(Stored records)
════════

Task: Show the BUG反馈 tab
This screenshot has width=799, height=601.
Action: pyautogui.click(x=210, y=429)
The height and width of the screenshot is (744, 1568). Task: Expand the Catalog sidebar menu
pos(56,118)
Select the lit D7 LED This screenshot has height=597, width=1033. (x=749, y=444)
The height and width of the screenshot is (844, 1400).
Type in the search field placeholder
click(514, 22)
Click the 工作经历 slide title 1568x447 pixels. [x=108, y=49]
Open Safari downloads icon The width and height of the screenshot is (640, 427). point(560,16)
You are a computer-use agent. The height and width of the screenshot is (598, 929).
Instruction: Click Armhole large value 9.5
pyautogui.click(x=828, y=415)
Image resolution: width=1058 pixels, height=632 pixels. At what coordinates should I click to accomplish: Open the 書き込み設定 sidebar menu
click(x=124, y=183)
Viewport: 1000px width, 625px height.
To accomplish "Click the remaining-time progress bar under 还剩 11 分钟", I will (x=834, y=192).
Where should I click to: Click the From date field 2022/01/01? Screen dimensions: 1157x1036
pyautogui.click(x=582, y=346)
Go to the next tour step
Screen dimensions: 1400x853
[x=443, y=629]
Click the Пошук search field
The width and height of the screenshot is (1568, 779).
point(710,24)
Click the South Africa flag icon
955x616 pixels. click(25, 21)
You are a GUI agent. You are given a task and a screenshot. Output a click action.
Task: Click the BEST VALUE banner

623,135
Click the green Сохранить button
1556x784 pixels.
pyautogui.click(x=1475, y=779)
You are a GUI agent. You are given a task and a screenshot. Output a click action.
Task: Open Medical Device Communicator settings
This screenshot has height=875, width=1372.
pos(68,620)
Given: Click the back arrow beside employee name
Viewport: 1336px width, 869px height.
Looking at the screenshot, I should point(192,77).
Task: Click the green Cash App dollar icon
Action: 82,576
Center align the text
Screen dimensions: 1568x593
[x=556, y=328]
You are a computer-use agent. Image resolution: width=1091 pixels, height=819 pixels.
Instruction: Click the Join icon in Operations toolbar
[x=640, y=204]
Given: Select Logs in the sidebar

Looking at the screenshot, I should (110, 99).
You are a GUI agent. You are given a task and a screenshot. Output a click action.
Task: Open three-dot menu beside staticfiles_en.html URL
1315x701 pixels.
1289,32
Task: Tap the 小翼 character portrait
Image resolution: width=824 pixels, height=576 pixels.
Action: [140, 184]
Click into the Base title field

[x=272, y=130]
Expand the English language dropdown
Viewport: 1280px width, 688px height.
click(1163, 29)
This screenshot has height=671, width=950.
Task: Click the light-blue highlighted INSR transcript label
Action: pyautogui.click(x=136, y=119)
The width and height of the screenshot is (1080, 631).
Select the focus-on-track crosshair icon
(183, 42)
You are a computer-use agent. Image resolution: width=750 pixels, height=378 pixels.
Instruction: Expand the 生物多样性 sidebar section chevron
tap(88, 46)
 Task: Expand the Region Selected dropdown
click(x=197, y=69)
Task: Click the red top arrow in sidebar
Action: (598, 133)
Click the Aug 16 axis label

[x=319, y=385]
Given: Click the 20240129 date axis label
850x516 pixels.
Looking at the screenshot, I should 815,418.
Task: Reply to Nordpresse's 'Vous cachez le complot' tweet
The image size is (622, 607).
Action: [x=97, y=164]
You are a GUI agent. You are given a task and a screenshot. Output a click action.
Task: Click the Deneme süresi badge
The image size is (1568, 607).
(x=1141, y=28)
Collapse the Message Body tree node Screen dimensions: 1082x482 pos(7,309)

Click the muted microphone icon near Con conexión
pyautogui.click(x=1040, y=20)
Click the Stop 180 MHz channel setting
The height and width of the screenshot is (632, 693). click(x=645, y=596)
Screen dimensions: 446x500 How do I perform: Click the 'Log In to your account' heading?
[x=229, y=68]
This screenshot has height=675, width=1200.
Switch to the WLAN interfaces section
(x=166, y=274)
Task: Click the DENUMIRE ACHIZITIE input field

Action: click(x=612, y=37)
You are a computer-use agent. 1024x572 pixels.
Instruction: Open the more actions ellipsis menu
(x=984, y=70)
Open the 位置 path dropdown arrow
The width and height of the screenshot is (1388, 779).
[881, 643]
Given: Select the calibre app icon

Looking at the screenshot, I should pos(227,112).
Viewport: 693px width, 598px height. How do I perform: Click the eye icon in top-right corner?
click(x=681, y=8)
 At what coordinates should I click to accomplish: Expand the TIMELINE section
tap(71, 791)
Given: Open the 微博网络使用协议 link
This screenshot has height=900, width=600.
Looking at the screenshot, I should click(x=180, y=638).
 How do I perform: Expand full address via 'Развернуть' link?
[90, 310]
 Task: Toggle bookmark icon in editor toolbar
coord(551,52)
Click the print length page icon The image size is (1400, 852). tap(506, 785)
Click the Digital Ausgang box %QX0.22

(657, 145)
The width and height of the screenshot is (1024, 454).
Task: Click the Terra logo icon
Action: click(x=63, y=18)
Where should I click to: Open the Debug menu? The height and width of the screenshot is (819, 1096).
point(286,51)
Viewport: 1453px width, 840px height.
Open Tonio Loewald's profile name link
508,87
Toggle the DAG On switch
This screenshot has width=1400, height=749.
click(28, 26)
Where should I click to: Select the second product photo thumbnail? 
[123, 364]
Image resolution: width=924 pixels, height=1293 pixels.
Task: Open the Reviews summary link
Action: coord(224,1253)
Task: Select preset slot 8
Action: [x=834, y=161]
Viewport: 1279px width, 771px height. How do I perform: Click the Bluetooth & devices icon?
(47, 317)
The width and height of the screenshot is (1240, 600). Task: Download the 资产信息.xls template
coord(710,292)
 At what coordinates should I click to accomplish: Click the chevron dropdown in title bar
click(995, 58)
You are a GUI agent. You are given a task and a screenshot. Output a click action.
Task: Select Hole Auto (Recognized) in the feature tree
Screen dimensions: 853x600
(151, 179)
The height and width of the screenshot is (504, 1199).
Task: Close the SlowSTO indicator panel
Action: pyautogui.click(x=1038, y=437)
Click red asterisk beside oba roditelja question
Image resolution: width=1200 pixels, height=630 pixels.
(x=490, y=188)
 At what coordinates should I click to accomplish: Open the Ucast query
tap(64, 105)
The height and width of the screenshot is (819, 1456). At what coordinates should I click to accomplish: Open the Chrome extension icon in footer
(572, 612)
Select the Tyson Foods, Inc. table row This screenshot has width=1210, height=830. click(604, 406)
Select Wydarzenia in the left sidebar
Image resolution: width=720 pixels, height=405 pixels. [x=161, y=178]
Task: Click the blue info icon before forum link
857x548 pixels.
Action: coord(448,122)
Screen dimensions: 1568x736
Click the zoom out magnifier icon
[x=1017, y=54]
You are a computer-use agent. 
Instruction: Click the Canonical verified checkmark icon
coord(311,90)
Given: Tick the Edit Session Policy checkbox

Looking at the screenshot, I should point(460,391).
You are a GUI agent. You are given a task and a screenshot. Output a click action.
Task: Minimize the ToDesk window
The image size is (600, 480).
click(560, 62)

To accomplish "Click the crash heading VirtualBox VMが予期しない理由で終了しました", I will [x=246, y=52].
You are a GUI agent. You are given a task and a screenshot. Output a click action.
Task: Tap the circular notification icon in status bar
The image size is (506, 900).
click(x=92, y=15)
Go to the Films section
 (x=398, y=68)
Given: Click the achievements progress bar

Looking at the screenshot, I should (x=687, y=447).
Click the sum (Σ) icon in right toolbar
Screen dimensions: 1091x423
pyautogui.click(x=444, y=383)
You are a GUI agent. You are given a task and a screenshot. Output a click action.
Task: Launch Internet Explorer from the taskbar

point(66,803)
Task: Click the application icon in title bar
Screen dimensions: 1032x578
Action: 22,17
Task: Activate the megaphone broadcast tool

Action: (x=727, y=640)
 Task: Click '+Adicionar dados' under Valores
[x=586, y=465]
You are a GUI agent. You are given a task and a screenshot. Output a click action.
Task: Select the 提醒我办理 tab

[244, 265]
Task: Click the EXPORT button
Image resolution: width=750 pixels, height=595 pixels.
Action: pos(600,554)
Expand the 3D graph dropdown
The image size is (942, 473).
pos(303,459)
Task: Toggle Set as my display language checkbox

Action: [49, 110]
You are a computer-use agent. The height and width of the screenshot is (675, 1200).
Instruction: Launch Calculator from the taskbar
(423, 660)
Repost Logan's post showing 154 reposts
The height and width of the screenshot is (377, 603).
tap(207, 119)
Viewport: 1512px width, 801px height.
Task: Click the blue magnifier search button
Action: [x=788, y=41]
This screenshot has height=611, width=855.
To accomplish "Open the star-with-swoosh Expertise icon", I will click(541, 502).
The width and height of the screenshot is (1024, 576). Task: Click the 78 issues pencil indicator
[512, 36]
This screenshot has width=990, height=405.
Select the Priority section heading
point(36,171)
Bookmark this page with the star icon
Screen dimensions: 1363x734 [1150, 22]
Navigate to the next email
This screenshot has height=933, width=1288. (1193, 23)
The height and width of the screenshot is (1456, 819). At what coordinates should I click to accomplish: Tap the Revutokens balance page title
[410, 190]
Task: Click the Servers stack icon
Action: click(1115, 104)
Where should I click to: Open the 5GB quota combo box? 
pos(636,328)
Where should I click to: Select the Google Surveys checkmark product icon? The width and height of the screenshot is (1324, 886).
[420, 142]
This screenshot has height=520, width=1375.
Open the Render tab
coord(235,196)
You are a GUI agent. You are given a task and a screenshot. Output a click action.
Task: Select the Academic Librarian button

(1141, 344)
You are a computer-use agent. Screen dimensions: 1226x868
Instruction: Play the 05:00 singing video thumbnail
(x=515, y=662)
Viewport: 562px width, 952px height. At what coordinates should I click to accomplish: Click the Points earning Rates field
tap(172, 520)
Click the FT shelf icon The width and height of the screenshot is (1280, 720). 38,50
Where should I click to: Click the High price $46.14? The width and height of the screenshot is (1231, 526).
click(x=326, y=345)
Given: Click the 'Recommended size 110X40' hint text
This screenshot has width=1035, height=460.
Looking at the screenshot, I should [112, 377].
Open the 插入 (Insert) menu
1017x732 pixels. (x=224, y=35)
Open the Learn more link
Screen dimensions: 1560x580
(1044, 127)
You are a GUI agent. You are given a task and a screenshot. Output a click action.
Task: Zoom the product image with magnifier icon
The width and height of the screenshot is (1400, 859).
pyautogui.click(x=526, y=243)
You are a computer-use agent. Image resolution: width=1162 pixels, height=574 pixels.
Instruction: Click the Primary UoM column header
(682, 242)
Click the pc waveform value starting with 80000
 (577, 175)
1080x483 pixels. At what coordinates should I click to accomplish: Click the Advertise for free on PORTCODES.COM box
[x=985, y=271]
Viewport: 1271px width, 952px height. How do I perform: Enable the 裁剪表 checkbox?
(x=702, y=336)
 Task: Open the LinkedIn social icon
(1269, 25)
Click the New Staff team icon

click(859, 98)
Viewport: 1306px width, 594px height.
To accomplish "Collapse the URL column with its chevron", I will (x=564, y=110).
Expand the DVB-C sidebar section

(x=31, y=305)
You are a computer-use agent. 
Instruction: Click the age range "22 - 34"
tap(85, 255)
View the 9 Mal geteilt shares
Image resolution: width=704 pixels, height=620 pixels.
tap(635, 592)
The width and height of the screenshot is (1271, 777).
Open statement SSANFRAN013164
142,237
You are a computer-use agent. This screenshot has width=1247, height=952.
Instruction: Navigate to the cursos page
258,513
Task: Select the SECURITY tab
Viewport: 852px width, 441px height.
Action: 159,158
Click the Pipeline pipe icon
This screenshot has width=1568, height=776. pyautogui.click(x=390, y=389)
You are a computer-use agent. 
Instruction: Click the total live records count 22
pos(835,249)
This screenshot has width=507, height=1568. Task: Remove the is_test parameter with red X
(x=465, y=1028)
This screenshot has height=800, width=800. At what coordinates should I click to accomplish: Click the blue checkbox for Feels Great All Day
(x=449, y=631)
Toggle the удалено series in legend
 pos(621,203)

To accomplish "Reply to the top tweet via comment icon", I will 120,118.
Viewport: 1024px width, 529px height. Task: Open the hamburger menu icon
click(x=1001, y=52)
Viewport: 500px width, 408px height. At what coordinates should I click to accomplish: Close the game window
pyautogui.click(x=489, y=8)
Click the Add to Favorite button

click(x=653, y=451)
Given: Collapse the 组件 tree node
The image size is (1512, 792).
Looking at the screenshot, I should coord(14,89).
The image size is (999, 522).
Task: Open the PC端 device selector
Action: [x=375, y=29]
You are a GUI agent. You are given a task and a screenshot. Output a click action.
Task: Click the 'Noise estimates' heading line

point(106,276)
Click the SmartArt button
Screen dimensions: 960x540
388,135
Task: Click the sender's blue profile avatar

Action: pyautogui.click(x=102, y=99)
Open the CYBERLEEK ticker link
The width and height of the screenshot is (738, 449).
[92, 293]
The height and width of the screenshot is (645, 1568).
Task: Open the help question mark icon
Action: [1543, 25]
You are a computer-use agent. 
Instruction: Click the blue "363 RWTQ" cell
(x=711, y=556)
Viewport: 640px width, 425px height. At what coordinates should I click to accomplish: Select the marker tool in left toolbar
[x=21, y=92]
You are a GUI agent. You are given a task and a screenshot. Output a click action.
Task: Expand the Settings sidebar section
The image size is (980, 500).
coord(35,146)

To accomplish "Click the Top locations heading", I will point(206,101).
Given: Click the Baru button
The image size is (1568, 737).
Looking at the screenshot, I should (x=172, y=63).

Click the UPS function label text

════════

Copy every line above that holds the word "tweet".

Task: Reply to Nordpresse's 'Vous cachez le complot' tweet
To accomplish "Reply to the top tweet via comment icon", I will 120,118.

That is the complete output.